EXERCISE OBJECTIVE:
List all lines of the data that include the string "computer".

Start of DATA FOR PROCESSING

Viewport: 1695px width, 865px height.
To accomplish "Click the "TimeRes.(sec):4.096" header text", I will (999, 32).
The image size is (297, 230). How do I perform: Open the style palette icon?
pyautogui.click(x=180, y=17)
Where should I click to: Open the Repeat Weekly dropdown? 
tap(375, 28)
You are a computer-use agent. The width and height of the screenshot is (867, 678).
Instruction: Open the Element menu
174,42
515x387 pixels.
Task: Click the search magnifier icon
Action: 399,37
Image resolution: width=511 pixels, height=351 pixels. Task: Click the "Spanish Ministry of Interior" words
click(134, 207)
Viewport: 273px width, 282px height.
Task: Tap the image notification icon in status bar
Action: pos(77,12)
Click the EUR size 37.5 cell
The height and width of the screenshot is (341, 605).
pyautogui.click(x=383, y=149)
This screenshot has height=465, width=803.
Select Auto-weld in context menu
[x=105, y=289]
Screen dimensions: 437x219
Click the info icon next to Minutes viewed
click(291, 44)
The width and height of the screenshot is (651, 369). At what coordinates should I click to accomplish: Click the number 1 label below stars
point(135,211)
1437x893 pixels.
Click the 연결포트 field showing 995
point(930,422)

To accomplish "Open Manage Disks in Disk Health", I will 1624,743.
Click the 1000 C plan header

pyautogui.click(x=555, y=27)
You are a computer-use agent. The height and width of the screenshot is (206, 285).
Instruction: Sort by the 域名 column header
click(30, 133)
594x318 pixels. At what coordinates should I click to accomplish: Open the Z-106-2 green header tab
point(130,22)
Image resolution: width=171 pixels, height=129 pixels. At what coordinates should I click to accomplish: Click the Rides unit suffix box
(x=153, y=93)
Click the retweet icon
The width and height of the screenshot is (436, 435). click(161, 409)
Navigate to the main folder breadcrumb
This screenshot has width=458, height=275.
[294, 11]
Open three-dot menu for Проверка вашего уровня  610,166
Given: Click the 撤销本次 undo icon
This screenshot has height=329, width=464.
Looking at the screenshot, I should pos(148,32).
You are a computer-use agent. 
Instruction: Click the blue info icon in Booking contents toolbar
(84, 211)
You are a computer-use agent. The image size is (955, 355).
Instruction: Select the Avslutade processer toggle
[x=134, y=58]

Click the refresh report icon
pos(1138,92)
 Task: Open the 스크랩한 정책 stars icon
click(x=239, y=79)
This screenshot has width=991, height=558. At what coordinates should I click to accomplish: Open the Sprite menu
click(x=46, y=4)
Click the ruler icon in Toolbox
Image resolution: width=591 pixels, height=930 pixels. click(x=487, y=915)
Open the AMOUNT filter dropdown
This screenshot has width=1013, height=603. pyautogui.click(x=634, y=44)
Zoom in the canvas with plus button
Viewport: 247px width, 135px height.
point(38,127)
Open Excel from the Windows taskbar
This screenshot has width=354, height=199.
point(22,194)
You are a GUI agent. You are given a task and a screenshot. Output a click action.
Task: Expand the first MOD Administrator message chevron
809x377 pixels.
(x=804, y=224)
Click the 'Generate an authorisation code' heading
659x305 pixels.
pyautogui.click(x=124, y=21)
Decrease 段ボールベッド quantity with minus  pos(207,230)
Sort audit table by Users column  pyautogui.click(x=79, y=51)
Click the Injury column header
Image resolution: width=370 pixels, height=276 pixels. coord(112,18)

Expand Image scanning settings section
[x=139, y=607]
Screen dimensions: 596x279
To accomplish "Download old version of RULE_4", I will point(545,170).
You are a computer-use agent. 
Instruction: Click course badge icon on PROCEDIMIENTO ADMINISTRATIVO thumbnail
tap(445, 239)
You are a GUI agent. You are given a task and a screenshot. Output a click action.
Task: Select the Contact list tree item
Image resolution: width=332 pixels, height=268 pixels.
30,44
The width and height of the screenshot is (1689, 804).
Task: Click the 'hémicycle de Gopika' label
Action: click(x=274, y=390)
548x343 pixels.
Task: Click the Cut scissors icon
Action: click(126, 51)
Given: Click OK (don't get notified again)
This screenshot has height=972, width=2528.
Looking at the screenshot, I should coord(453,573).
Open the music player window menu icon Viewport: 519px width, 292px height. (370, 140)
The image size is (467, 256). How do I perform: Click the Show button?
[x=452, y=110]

End of DATA FOR PROCESSING

RESULT:
You are a computer-use agent. The width and height of the screenshot is (867, 678).
You are a computer-use agent. The height and width of the screenshot is (206, 285).
You are a computer-use agent. 
You are a computer-use agent. The image size is (955, 355).
You are a computer-use agent. 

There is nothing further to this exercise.